*** EXTRACTED INFORMATION ***

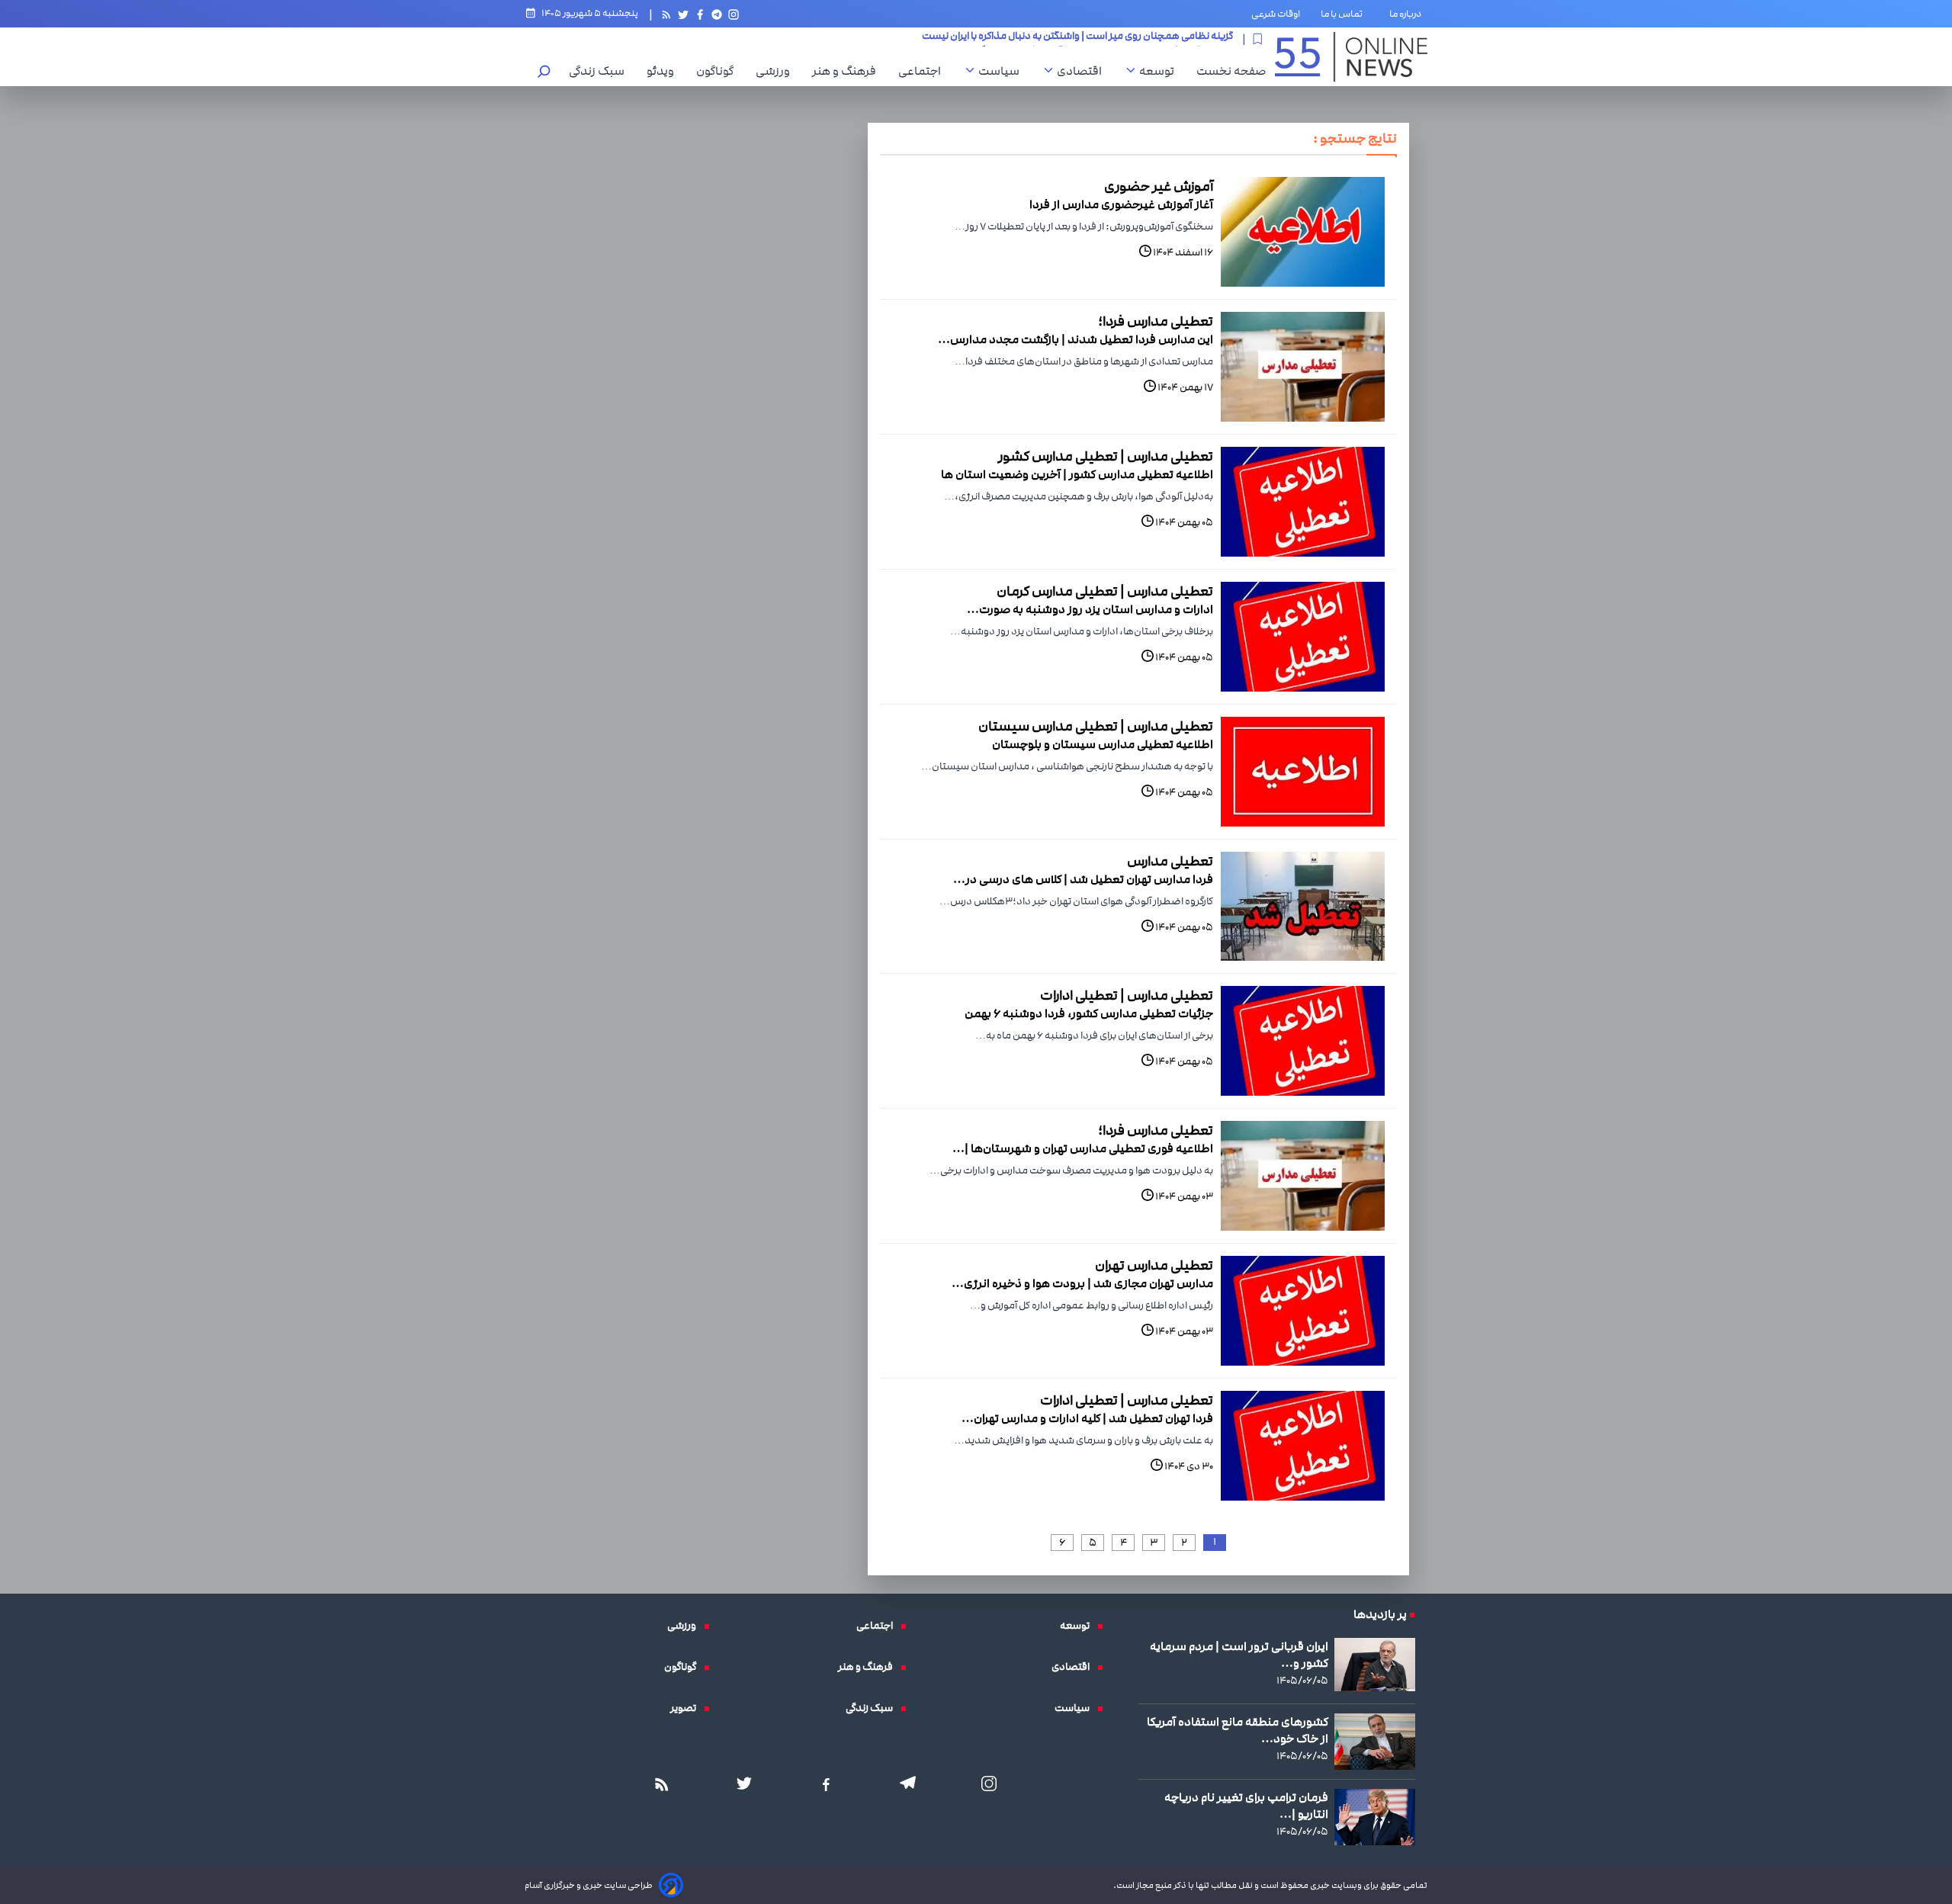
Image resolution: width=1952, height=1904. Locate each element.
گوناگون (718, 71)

*** End of EXTRACTED INFORMATION ***
*** EXTRACTED INFORMATION ***

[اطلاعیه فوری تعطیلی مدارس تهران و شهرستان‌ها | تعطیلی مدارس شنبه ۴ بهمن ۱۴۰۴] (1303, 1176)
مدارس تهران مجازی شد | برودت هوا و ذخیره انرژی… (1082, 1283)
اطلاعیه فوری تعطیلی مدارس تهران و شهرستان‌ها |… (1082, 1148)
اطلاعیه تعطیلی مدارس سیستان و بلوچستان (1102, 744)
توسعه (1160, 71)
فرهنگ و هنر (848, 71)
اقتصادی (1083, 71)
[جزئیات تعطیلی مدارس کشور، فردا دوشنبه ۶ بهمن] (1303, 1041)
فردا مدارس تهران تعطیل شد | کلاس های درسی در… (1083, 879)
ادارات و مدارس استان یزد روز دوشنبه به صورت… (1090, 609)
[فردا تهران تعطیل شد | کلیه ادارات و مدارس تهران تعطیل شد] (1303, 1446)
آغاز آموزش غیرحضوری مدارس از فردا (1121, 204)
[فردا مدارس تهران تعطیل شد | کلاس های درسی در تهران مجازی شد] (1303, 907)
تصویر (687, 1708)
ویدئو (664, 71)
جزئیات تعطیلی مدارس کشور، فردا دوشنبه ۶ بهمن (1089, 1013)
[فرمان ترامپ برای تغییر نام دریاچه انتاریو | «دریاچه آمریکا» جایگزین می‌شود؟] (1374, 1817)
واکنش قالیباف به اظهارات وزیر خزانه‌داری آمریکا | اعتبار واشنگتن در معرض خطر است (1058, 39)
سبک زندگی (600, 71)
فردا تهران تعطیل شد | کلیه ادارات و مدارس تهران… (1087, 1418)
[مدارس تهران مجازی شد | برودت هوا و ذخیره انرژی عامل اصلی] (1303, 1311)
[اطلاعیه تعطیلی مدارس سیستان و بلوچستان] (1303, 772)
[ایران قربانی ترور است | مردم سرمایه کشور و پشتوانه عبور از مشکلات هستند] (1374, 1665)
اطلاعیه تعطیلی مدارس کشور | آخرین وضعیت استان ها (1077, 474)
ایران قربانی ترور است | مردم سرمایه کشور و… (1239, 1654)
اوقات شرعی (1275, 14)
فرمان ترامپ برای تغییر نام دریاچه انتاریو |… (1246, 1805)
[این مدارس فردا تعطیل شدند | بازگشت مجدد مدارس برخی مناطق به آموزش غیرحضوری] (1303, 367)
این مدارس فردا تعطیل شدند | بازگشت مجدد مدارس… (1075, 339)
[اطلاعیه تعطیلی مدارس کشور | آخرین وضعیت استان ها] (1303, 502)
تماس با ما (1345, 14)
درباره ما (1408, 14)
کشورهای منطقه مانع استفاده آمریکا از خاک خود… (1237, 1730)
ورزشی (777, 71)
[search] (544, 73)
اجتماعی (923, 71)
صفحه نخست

*** End of EXTRACTED INFORMATION ***
*** EXTRACTED INFORMATION ***

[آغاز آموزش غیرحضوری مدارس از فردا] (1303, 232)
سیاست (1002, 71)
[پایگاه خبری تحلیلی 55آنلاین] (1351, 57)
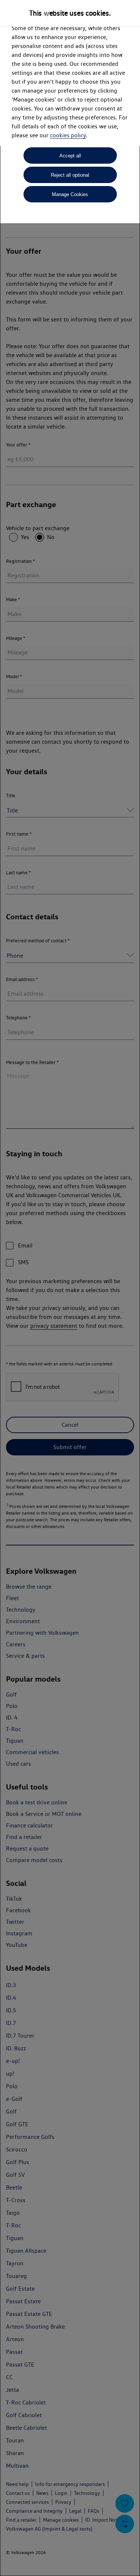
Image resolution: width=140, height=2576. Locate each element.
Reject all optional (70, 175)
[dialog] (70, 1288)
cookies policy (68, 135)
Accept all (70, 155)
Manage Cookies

*** End of EXTRACTED INFORMATION ***

**ASSIGNED TASK:** Your response should be each line that includes the word "درسی", copied from the records.

**SOLUTION BELOW:**
فردا مدارس تهران تعطیل شد | کلاس های درسی در… (1083, 879)
[فردا مدارس تهران تعطیل شد | کلاس های درسی در تهران مجازی شد] (1303, 907)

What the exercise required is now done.